** Data for this task follows **

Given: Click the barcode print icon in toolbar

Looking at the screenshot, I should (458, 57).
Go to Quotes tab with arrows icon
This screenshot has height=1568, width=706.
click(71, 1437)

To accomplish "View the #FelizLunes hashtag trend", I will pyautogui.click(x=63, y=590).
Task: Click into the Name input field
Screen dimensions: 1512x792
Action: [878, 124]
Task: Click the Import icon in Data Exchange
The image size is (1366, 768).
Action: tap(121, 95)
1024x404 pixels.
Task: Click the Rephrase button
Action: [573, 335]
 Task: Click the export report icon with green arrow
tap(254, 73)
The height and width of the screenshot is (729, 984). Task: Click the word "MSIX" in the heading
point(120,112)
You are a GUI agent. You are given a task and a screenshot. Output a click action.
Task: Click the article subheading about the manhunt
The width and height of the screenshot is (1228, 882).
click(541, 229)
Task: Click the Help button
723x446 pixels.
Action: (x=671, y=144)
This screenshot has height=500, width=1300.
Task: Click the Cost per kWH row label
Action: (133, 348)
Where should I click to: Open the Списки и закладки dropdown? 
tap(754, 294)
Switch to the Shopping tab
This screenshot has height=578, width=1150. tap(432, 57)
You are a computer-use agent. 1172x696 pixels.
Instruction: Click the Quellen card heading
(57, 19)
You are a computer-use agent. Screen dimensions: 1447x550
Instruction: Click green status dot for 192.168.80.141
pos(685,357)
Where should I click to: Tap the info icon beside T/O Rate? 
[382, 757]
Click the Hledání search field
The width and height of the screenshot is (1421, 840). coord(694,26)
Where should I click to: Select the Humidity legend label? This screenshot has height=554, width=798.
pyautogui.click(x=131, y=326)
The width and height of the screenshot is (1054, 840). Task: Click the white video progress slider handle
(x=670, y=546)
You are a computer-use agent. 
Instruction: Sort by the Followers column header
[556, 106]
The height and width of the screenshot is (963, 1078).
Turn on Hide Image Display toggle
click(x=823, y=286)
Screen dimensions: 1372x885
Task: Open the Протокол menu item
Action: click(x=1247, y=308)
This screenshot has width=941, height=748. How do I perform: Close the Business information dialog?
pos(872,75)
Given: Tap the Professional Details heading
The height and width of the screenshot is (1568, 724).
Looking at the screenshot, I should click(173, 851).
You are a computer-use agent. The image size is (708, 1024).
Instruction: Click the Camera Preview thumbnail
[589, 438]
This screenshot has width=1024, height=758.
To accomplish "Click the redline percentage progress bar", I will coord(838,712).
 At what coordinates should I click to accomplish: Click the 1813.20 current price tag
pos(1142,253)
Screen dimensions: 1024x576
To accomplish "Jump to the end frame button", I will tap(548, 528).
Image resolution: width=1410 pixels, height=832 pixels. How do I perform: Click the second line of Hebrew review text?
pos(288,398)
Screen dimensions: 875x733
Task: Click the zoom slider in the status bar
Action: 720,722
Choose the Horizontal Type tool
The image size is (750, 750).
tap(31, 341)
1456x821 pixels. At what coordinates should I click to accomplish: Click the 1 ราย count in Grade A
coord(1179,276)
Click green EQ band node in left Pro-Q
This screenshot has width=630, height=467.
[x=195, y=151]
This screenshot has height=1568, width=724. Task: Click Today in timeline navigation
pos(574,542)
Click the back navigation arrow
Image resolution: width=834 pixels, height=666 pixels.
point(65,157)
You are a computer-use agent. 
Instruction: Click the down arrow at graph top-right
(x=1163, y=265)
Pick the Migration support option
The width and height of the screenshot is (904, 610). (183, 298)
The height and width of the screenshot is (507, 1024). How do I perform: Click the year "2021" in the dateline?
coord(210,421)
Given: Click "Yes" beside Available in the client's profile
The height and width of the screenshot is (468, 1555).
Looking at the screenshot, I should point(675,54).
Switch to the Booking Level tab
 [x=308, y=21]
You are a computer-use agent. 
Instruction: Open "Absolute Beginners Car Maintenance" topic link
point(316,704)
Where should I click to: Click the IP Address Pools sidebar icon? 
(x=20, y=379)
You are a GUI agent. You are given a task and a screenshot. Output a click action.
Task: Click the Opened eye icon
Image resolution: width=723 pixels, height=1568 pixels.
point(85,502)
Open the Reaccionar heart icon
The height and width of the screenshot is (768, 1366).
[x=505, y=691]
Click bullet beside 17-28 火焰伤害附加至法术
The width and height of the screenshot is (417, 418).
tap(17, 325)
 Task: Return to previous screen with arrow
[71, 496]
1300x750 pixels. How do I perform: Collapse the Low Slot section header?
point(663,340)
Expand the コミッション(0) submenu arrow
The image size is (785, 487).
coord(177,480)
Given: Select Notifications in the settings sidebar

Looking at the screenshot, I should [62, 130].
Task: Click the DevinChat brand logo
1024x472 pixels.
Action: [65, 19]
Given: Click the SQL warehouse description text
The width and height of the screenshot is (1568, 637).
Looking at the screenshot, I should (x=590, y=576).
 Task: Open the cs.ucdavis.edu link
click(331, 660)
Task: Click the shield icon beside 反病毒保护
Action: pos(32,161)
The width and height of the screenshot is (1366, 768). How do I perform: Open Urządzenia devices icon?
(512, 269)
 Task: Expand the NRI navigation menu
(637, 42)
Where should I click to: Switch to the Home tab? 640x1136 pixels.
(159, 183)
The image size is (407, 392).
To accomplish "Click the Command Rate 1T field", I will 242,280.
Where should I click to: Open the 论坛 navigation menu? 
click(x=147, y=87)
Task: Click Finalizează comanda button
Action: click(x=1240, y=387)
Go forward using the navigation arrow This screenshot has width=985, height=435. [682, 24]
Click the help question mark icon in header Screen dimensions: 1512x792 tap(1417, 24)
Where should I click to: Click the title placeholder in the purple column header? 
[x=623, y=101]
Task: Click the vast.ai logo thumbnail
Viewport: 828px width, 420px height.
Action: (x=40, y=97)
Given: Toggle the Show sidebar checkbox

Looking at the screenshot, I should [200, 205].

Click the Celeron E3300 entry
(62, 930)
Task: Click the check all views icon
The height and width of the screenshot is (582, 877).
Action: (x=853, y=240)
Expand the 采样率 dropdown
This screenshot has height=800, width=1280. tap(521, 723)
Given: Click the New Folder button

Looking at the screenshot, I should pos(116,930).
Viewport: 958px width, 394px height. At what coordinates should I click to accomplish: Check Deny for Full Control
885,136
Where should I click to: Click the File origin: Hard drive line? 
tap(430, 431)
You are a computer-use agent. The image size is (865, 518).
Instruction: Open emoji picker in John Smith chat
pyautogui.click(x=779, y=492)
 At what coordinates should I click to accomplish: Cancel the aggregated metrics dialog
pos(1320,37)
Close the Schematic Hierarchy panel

** End of Data for this task **

Your assignment: The line with "Go forward using" through the last line of the entries above: output exactly those lines and nothing else.

Exercise solution:
Go forward using the navigation arrow This screenshot has width=985, height=435. [682, 24]
Click the help question mark icon in header Screen dimensions: 1512x792 tap(1417, 24)
Where should I click to: Click the title placeholder in the purple column header? 
[x=623, y=101]
Task: Click the vast.ai logo thumbnail
Viewport: 828px width, 420px height.
Action: (x=40, y=97)
Given: Toggle the Show sidebar checkbox

Looking at the screenshot, I should [200, 205].

Click the Celeron E3300 entry
(62, 930)
Task: Click the check all views icon
The height and width of the screenshot is (582, 877).
Action: (x=853, y=240)
Expand the 采样率 dropdown
This screenshot has height=800, width=1280. tap(521, 723)
Given: Click the New Folder button

Looking at the screenshot, I should pos(116,930).
Viewport: 958px width, 394px height. At what coordinates should I click to accomplish: Check Deny for Full Control
885,136
Where should I click to: Click the File origin: Hard drive line? 
tap(430, 431)
You are a computer-use agent. The image size is (865, 518).
Instruction: Open emoji picker in John Smith chat
pyautogui.click(x=779, y=492)
 At what coordinates should I click to accomplish: Cancel the aggregated metrics dialog
pos(1320,37)
Close the Schematic Hierarchy panel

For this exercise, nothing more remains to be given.